* _Required work_
Search the data for the word "agent" and copy every line where it occurs.

* _Data_
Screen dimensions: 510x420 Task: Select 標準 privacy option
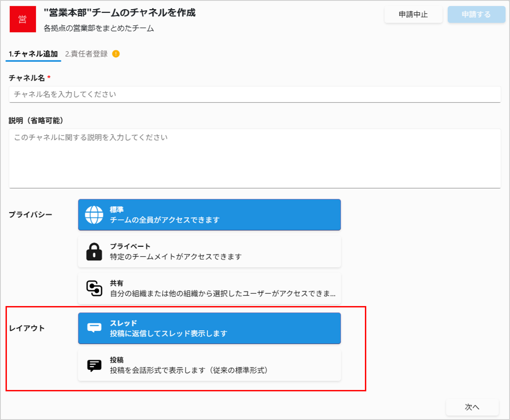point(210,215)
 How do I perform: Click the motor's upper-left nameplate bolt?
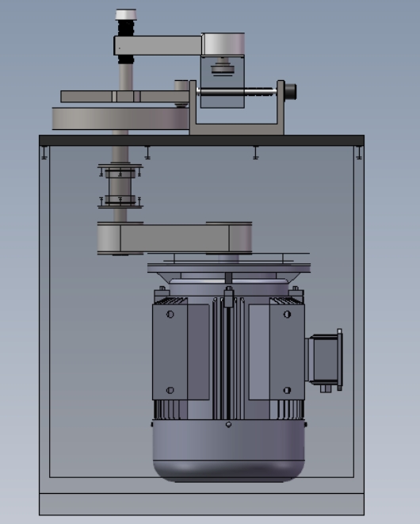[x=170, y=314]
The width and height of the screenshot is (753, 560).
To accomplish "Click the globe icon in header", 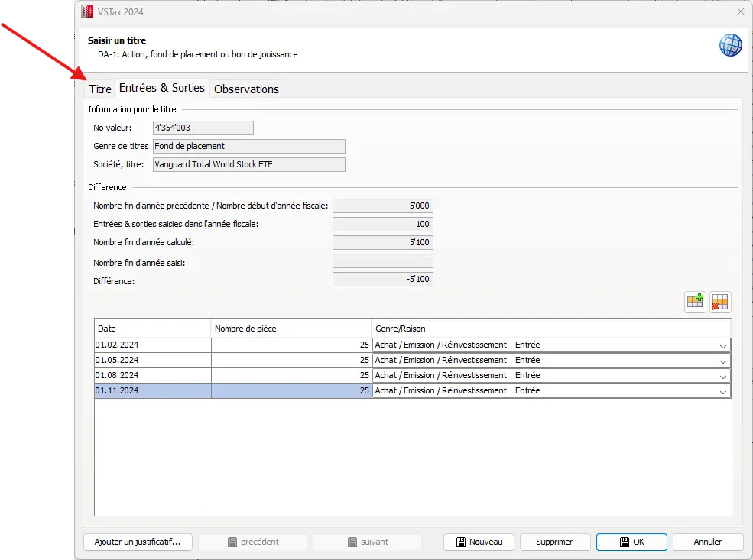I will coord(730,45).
---
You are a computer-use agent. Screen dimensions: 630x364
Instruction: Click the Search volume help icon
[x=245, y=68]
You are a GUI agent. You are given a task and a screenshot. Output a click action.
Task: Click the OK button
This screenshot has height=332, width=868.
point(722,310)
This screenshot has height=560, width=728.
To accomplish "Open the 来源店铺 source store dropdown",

* _Written solution_
You are a computer-use agent. Screen dimensions: 630x364
You are a GUI agent. You are given a task and a screenshot. Output a click action.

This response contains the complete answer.